Showing off comes easy to China’s new rich but in many cases China’s big spenders may however have been reverting to big ticket purchases as a way of getting money out of the country. A source at a leading bank in wealthy Guangdong province explained how a favourite ploy is to purchase antiques and artwork overseas at often vastly inflated prices through a middleman who takes a cut before banking the money in a bank account overseas for the original Chinese buyer.

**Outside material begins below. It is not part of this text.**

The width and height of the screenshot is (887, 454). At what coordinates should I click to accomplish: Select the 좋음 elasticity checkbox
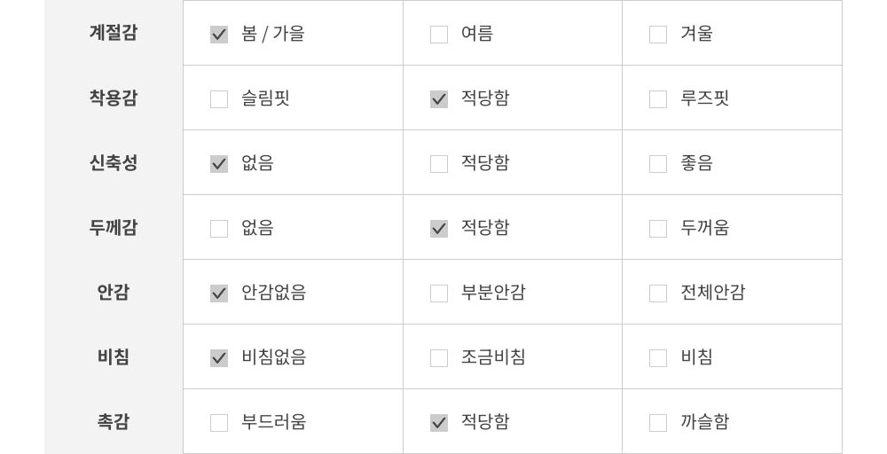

The new rich may prove a kind of canary in a coal mine, and the eagerness to get their money out suggests a lack of confidence in government reform delivering further economic growth.Chinese businesses are likely to remain keen to shift money overseas as the economy here will likely slow to 6.5% per year (from 7.5% in 2013 and 7.4% in 2014) under projections of the 13th Five Year Plan set to run from 2016-2020. Government is buying time for structural reforms but it could lead to a sharper fall-back and then the exit of funds will increase.

Share highs and lows

Even though government initiatives managed to drive the Shanghai A-shares index to new highs in late 2015, Chinese money continues to make for the exit.

The scale of China’s funds and the enthusiasm to get funds out of China and into higher yield assets overseas was hinted at in the acquisition by Gingko Tree Investment, ironically a unit of the body charged with overseeing forex controls, the State Administration of Foreign Exchange (SAFE), of a 70,000 sqm office complex in Brussels in December. Gingko Tree, which serves as the investment arm of China’s, joined German fund manager Hannover Leasing in the $319 million purchase, the latest in a flurry of investments by Chinese government investment funds in western real estate.

Chinese spending on US real estate at $92bn has doubled in the year to March 2014, making China, according to the US National Association of Realtors, the number one spender on American real estate. Given mass tax evasion and limits on personal forex transactions (each Chinese citizen can take a maximum $50,000 per year out of China) it’s not surprising that Chinese funds accounted for half of the $859bn in illicit funds into tax havens and western banks in 2010, according to the Global Financial Integrity, an advocacy group.

Overseas investments

There is a case for seeing the expansion of China’s economy as a natural trigger for legitimate overseas investment and thus shifting of funds abroad. Chinese overseas investment will total $5.1trn by 2020, compared to $500bn expected for 2014, according to the IMF. That would amount to 27% of China’s GDP.

However, if all Chinese are legitimately allowed to convert their money the sums involved in the scenario of a convertible RMB are truly huge. A ‘hasty’ opening of the capital account would see $1.35trn flowing out in an opening up process, warns the frequently contrarian (and correct) independent economist Andy Xie in Beijing.

“Ultimately you’re seeing $2.25trn being shifted overseas compared to $900bn coming in from FDI, which would be 15% of GDP,” notes Xie. He bases the figures on the experience of Japan which saw 10% of its GDP exit when it fully liberalised the Yen in 1980.

Enticing incentives

Another potential trigger of funds going overseas – a new property registration system is coming into operation in March 2015. It’s seen as a way of ferreting out officials who own large real estate portfolios, often by proxy. Thus, there’s an increased incentive to invest abroad. Chinese investment in overseas property will grow at 20% a year to 2020, predicts property consultancy Savills.

Chinese financial institutions have also been ramping up their overseas investments, doubling their real estate investments year on year in 2013 to $13.5bn. China’s commerce ministry puts overseas direct investment into the US in 2013 at $10bn ($6bn was spent in the EU) while the Rhodium Group puts the total of Chinese investment into North America in 2013 at $14bn.

Interest rates

The full liberalisation of China’s currency controls will depend on how successful China is in liberalising the interest rates and how this is sequenced with liberalisation of foreign exchange controls but also on reforms restructuring the Chinese economy going right. If some Beijing planners have their way the RMB, not the dollar, may soon be in everyone’s pockets. But for now the tu hao are figuring out how to navigate currency controls and get money out.